Zamir, D., Dept. of Field and Vegetable Crops, Otto Warburg Ctr. Biotech. in Agric., Hebrew University of Jerusalem, P.O.BOX 12, Rehovot 76100, Israel
Navot, N., Dept. of Field and Vegetable Crops, Otto Warburg Ctr. Biotech. in Agric., Hebrew University of Jerusalem, P.O.BOX 12, Rehovot 76100, Israel
Zeidan, M., Dept. of Field and Vegetable Crops, Otto Warburg Ctr. Biotech. in Agric., Hebrew University of Jerusalem, P.O.BOX 12, Rehovot 76100, Israel
Michelson, I., Dept. of Field and Vegetable Crops, Otto Warburg Ctr. Biotech. in Agric., Hebrew University of Jerusalem, P.O.BOX 12, Rehovot 76100, Israel
Czosnek, H., Dept. of Field and Vegetable Crops, Otto Warburg Ctr. Biotech. in Agric., Hebrew University of Jerusalem, P.O.BOX 12, Rehovot 76100, Israel

Transgenic tomato plants expressing the tomato yellow leaf curl virus capsid protein are resistant to the virus
The tomato yellow leaf curl virus (TYLCV) gene that encodes the capsid protein (VI) was placed under transcriptional control of the cauliflower mosaic virus 35S promoter and cloned into an Agrobacterium Ti-derived plasmid and used to transform plants from an interspecific tomato hybrid, Lycopersicon esculentum X L. pennellii (F1), sensitive to the TYLCV disease.
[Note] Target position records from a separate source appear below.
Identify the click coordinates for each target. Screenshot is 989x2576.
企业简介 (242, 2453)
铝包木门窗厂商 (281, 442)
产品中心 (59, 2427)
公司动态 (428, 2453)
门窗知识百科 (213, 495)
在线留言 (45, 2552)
When transgenic F1 plants, expressing the VI gene, were inoculated with TYLCV using whiteflies fed on TYLCV-infected plants, they responded either as untransformed tomato or showed expression of delayed disease symptoms and recovery from the disease with increasingly more resistance upon repeated inoculation. Transformed plants that were as sensitive to inoculation as untransformed controls expressed the VI gene at the RNA level only. All the transformed plants that recovered from disease expressed the TYLCV capsid protein.